__What you are asked to do__
Copy every line of the records below that contains the word "with". Case counts, so match capital and lowercase letters.

__Input material__
————————

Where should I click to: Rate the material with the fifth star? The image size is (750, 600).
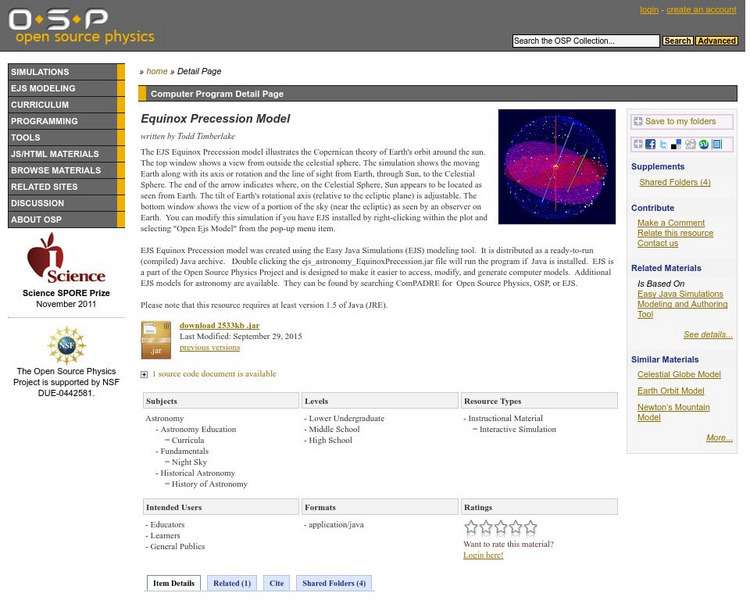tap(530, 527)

————————

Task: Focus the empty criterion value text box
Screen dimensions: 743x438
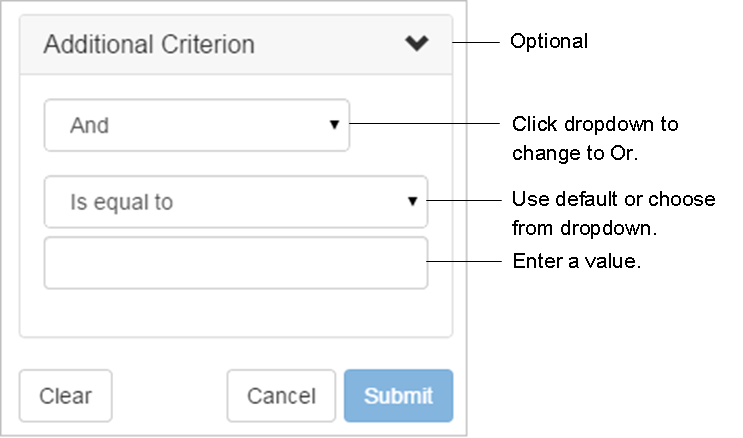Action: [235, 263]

————————

__Result__
Where should I click to: Rate the material with the fifth star? The image size is (750, 600).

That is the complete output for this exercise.